▶ Problem description: Your job with the data below is to output exactly the lines from the one holding "The height and" down to the one holding "Select the Load-4", both included, and no others.

▶ Data under study:
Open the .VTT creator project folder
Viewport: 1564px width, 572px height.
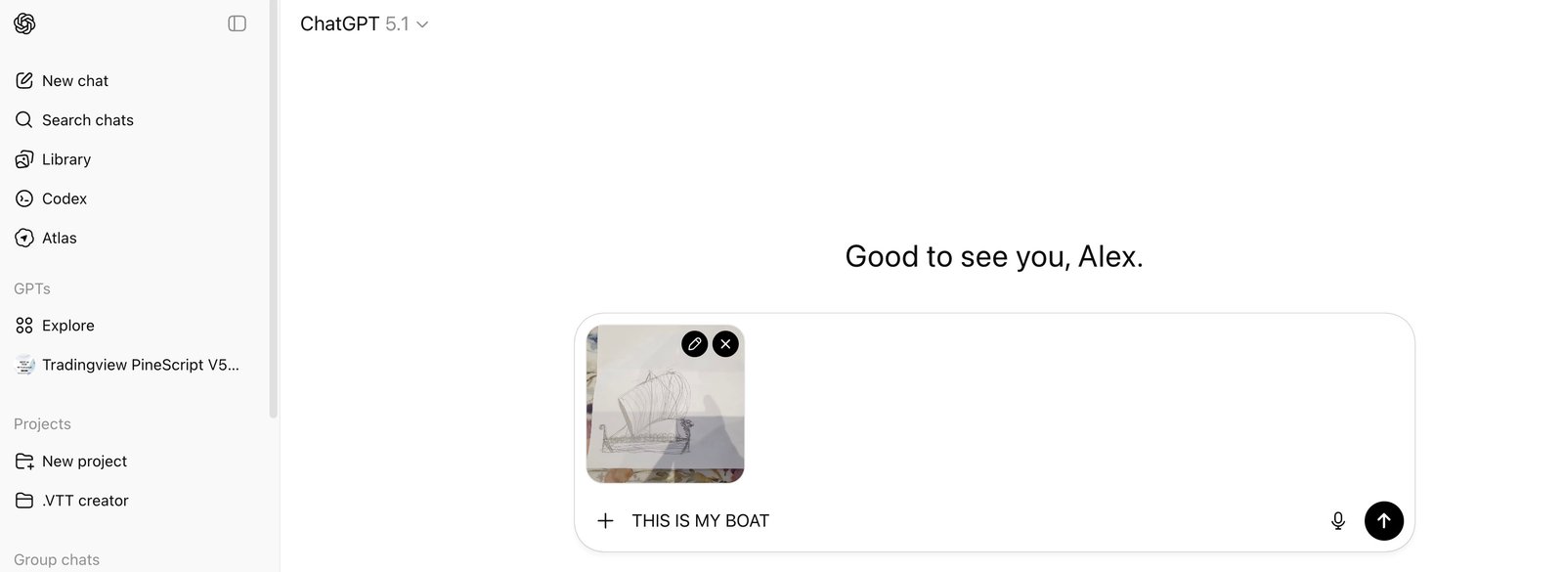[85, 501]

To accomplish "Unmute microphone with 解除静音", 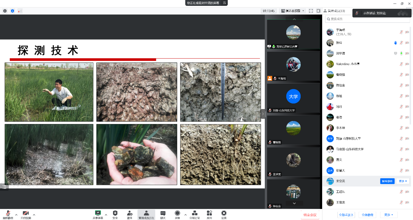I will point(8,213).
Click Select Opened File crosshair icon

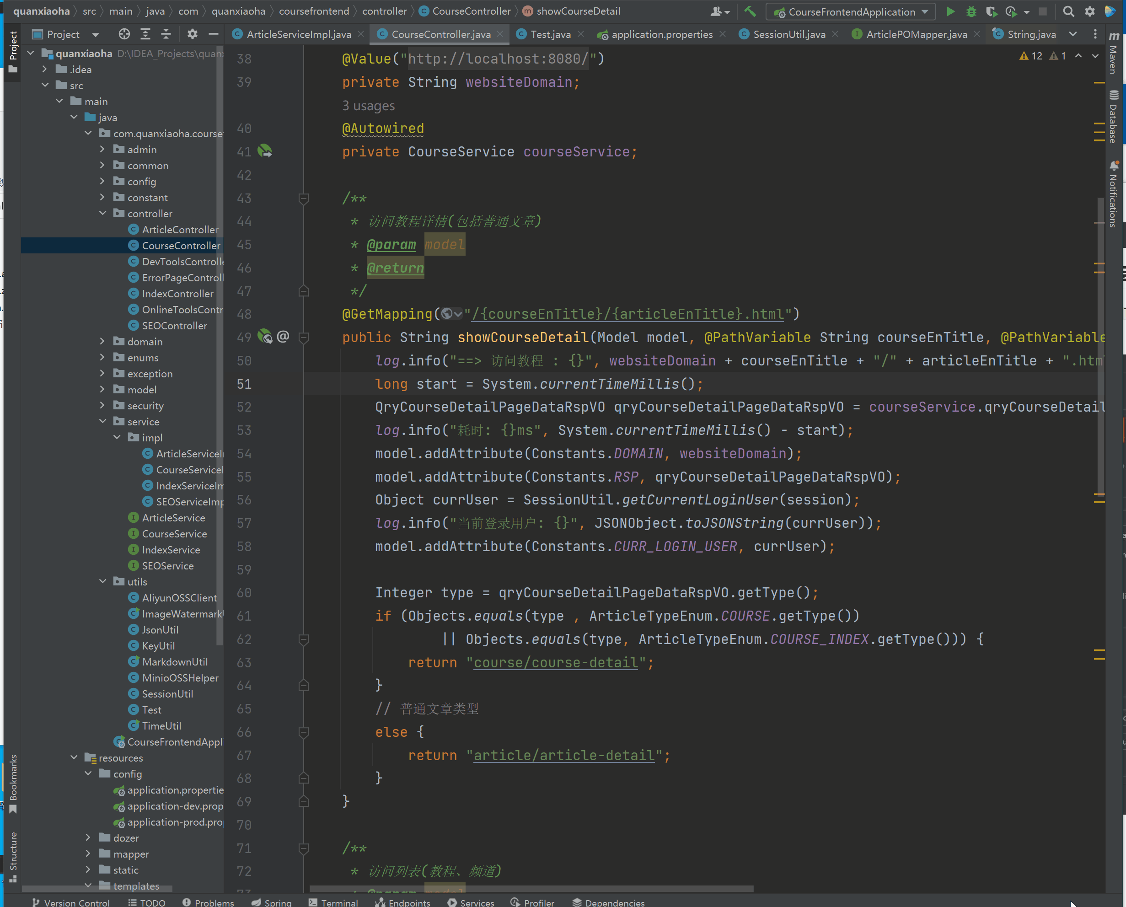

---

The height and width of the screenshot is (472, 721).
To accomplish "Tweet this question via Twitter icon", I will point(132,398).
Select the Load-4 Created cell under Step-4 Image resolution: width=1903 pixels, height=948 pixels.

▶ Your response:
The height and width of the screenshot is (472, 721).
To accomplish "Tweet this question via Twitter icon", I will point(132,398).
Select the Load-4 Created cell under Step-4 Image resolution: width=1903 pixels, height=948 pixels.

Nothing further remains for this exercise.